• Text segment:
- - - -
Commit Graph

12 Commits

Author SHA1 Message Date
Zach Nelson
7dc518624c fix: Use fixed-point fractional x-advance and kerning for better text layout (#1168)
## Summary

**What is the goal of this PR?**

Hopefully fixes #1182.

_Note: I think letterforms got a "heavier" appearance after #1098, which
makes this more noticeable. The current version of this PR reverts the
change to add `--force-autohint` for Bookerly, which to me seems to
bring the font back to a more aesthetic and consistent weight._

#### Problem

Character spacing was uneven in certain words. The word "drew" in
Bookerly was the clearest example: a visible gap between `d` and `r`,
while `e` and `w` appeared tightly condensed. The root cause was
twofold:

1. **Integer-only glyph advances.** `advanceX` was stored as a `uint8_t`
of whole pixels, sourced from FreeType's hinted `advance.x` (which
grid-fits to integers). A glyph whose true advance is 15.56px was stored
as 16px -- an error of +0.44px per character that compounds across a
line.
- - - -
• Problem 1:
List every issue or pull request number, written with a # sign, that the commit log mentions.
• Problem 2:
Shorten the commit log paragraph that starts "Character spacing was uneven" into one or two sentences, keeping its main facts.
You won't need the saved data entries for this.

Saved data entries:
- - - -
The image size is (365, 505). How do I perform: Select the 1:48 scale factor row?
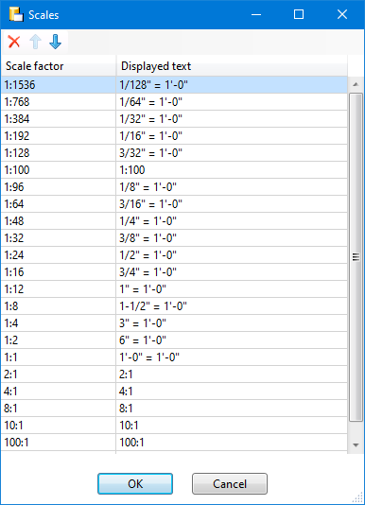point(174,221)
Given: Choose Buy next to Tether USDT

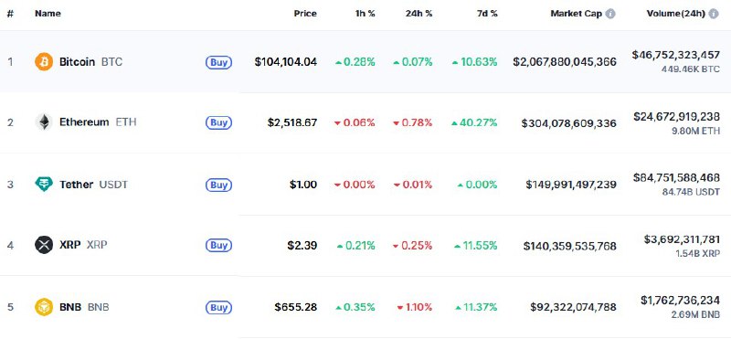Looking at the screenshot, I should click(218, 185).
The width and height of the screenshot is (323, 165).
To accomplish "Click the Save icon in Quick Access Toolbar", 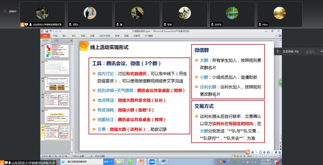I will click(46, 31).
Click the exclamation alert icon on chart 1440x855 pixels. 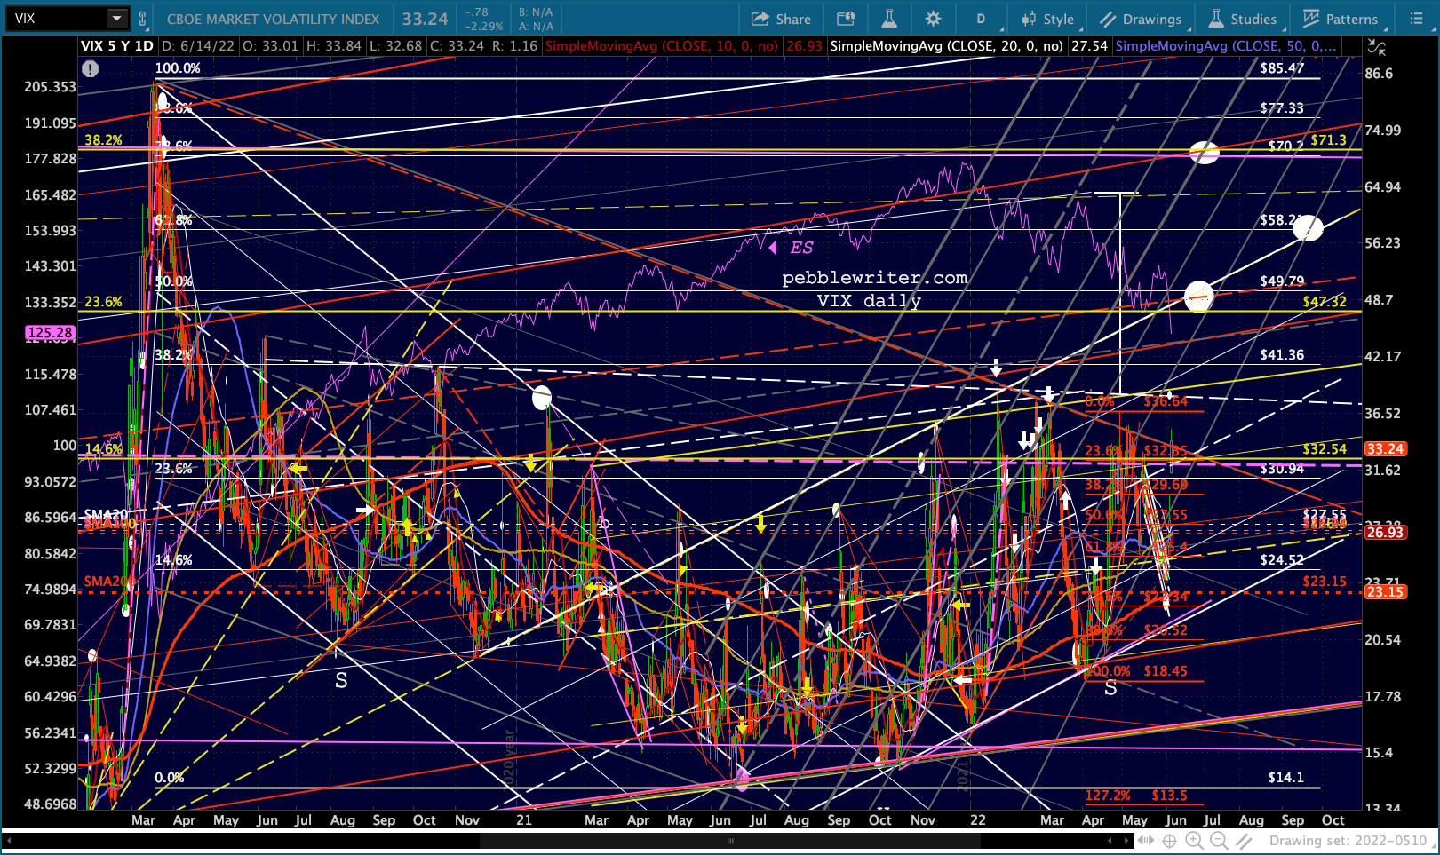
- - - -
• Exercise response 1:
#1168
#1182
#1098

• Exercise response 2:
Some words had uneven character spacing. In Bookerly, "drew" showed this most clearly: there was a visible gap between `d` and `r`, while `e` and `w` looked tightly condensed, and the cause had two parts.